First and foremost, treatment of diabetic peripheral neuropathy centers on control of the patient's blood sugar level. In addition, various options are used to treat the symptoms.
Medications are available to help relieve specific symptoms, such as tingling or burning. Sometimes a combination of different medications is used.
In some cases, the patient may also undergo physical therapy to help reduce balance problems or other symptoms.
The patient plays a vital role in minimizing the risk of developing diabetic peripheral neuropathy and in preventing its possible consequences. Some important preventive measures include:
- Keep blood sugar levels under control.
- Wear well-fitting shoes to avoid getting sores.
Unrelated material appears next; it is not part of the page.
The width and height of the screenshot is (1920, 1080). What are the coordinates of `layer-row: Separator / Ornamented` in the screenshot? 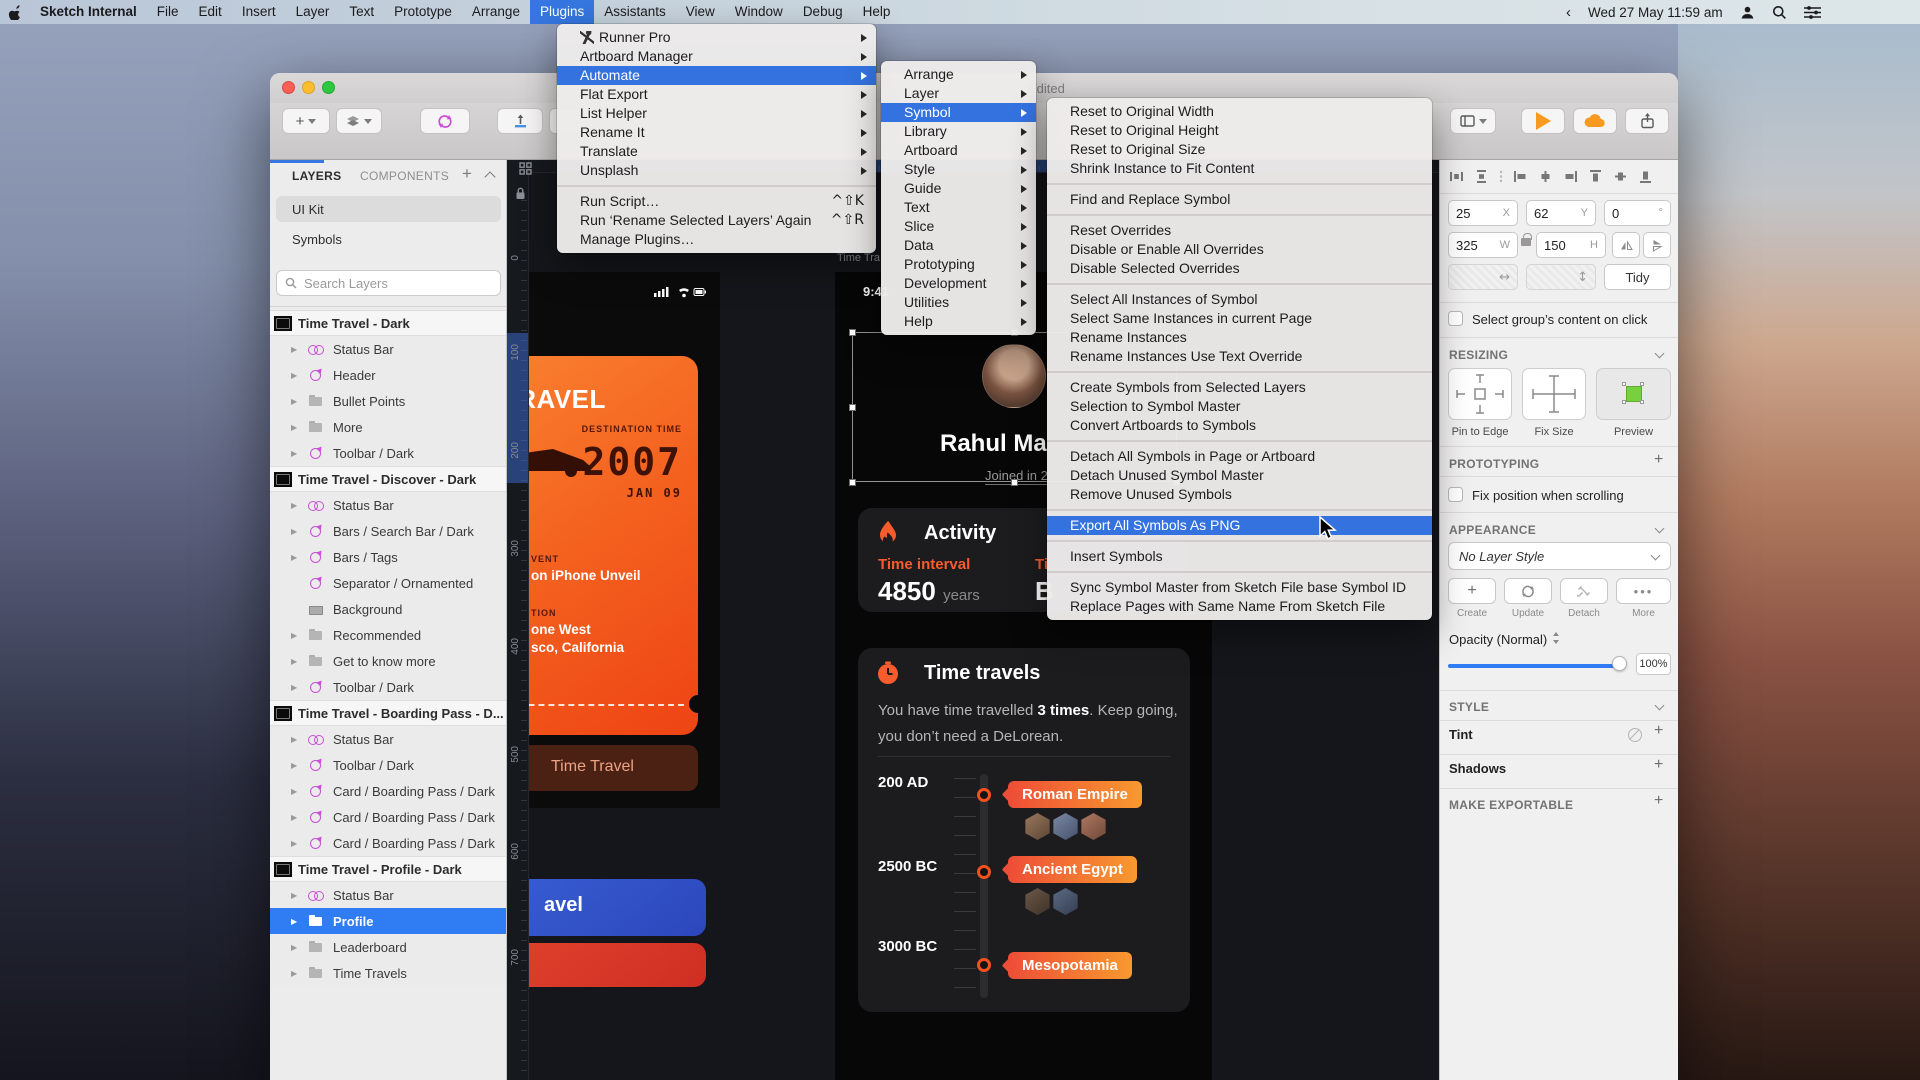 It's located at (388, 583).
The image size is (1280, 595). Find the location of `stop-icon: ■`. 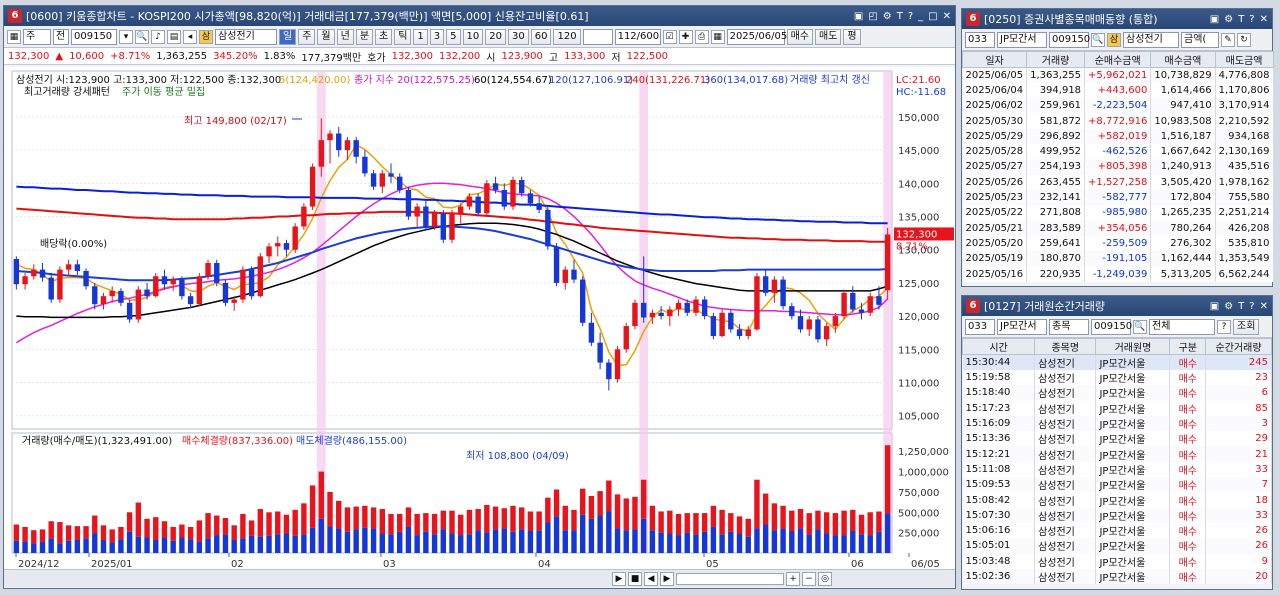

- Inspect your feet every day. If you notice any cuts, redness, blisters, or swelling, see your foot and ankle surgeon right away. This can prevent problems from becoming worse.
- Visit your foot and ankle surgeon on a regular basis for an examination to help prevent the foot complications of diabetes.
- Have periodic visits with your primary care physician or endocrinologist. The foot and ankle surgeon works together with these and other providers to prevent and treat complications from diabetes.